* [TASK DIRECTIONS] Recast the listing below as a Markdown table with two columns, Row and Text, giving each line its number and leaving out blank lines.

* [DATA LISTING]
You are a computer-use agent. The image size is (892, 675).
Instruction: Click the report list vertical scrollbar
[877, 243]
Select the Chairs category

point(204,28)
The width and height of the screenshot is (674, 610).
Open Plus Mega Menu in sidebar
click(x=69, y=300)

* [EXERCISE RESPONSE]
| Row | Text |
|---|---|
| 1 | You are a computer-use agent. The image size is (892, 675). |
| 2 | Instruction: Click the report list vertical scrollbar |
| 3 | [877, 243] |
| 4 | Select the Chairs category |
| 5 | point(204,28) |
| 6 | The width and height of the screenshot is (674, 610). |
| 7 | Open Plus Mega Menu in sidebar |
| 8 | click(x=69, y=300) |